Description of the task. Copy the data from the line that has "Task: Open the 图表类型 selector showing 柱状图" through the line that has "Action: (148, 66)", swapping "selector" for "dropdown" and changing nothing else. Omit the pictures.

Record set.
----------------------------------------

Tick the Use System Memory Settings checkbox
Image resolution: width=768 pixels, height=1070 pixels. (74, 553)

----------------------------------------

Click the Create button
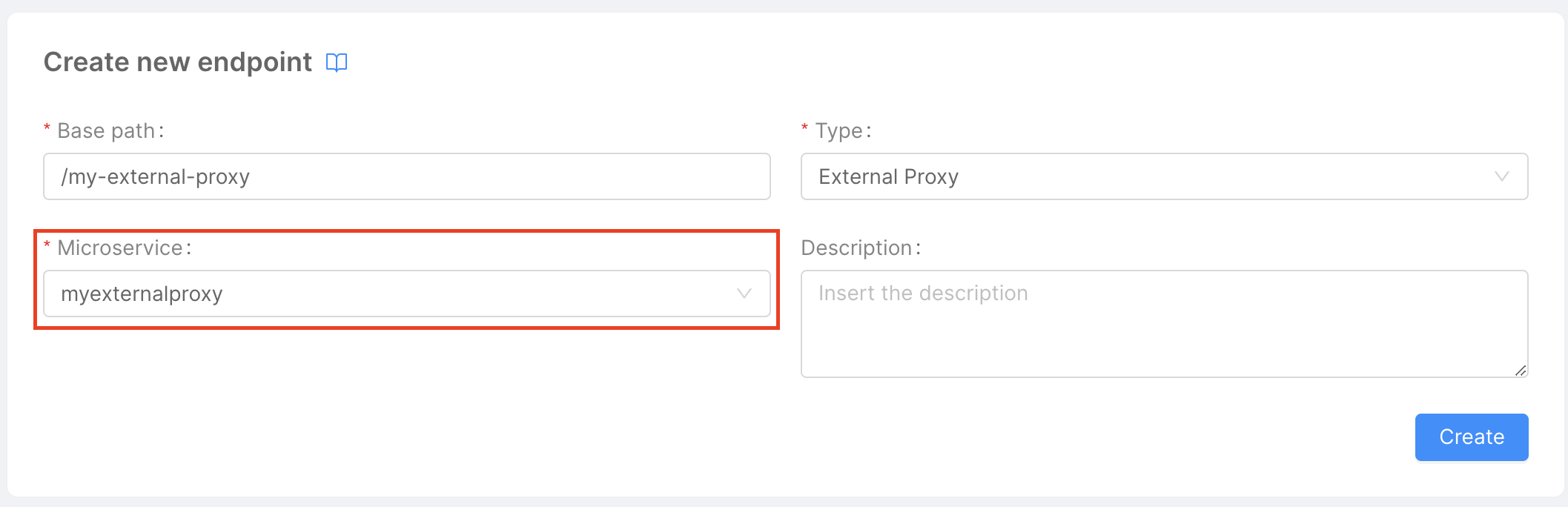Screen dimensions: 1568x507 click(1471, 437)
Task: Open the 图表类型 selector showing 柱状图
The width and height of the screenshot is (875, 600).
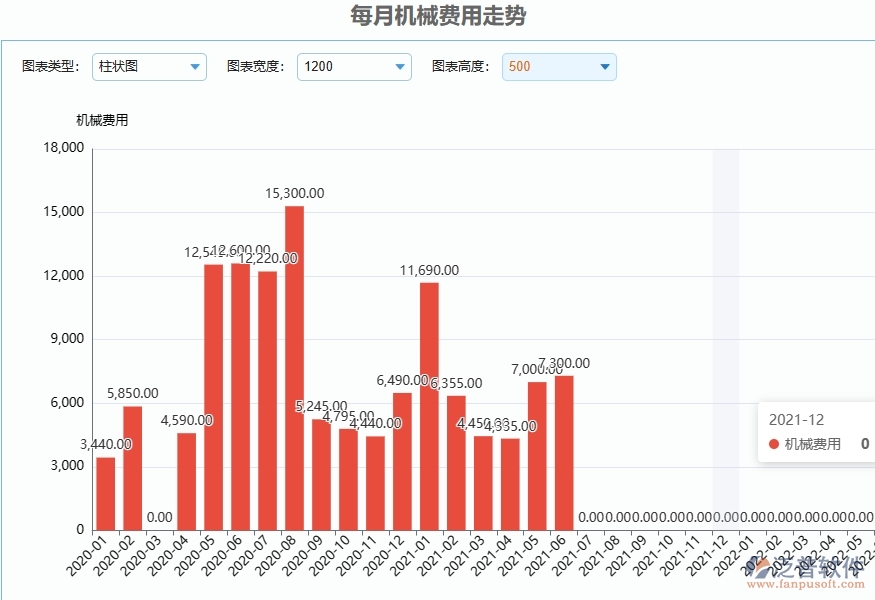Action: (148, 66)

----------------------------------------

Final result.
Task: Open the 图表类型 dropdown showing 柱状图
The width and height of the screenshot is (875, 600).
Action: (148, 66)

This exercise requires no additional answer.